[start]

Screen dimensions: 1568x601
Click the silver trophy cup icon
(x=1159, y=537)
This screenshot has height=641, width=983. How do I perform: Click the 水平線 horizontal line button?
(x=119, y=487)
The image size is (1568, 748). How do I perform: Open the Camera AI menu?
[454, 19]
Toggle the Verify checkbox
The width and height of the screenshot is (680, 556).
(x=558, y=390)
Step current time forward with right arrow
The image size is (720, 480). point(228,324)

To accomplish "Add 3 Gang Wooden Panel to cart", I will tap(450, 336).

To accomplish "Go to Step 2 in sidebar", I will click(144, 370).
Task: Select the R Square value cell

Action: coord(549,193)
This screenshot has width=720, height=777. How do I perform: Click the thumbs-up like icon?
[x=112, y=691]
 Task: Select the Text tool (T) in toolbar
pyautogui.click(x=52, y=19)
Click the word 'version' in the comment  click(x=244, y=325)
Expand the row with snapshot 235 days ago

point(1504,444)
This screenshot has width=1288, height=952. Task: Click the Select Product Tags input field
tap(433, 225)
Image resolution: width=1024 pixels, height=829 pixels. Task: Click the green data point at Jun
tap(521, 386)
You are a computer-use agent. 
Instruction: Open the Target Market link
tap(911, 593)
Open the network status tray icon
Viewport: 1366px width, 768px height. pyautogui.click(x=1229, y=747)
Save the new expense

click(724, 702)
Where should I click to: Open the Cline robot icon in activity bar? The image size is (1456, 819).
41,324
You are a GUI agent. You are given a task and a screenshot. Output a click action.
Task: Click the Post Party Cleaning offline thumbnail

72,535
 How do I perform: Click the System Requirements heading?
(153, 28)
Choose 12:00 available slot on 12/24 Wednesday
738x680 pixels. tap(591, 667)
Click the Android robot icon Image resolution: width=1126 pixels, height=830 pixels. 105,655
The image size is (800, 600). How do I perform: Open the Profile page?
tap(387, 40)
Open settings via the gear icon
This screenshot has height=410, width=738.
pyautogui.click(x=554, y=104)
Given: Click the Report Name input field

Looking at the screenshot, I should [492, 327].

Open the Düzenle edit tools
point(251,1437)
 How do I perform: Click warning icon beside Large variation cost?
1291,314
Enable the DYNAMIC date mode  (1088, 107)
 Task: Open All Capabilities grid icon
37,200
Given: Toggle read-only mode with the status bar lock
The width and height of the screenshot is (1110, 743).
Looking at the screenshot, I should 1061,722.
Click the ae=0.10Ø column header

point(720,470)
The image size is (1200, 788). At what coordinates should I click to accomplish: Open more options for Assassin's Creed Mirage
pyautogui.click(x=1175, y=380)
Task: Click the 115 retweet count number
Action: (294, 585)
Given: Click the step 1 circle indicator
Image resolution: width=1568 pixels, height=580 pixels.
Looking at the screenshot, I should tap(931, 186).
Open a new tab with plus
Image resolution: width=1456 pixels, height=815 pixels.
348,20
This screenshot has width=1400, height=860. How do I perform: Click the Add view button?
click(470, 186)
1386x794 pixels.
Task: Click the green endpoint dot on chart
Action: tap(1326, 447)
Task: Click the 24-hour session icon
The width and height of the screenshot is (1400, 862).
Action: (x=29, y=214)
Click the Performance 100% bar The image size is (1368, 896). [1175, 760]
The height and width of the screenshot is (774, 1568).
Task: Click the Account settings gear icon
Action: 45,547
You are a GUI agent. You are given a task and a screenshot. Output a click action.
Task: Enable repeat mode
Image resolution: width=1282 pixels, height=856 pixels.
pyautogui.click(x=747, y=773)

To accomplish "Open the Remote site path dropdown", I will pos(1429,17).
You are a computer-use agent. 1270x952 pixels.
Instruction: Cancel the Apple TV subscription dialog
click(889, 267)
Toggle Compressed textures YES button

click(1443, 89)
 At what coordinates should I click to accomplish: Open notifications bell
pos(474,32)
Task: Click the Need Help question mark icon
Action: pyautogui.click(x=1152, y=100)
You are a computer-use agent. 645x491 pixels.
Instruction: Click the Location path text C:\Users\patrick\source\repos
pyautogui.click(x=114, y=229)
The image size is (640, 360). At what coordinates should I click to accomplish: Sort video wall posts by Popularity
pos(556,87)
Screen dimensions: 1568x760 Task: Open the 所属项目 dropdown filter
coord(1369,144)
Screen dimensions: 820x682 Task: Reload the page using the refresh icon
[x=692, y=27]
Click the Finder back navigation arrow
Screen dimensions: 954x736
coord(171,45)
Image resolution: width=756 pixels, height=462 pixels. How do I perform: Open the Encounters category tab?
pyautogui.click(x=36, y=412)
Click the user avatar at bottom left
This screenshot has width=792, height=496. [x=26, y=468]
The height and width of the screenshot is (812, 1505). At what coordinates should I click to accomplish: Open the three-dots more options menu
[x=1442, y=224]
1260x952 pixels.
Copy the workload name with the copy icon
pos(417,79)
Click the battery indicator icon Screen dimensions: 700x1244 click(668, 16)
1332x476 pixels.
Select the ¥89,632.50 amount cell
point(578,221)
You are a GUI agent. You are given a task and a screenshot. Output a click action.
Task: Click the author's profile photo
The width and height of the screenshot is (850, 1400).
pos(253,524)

[end]

Please pull out every line from the rows above that contains the string "green", and copy each of those lines in full.

Image resolution: width=1024 pixels, height=829 pixels. Task: Click the green data point at Jun
Task: Click the green endpoint dot on chart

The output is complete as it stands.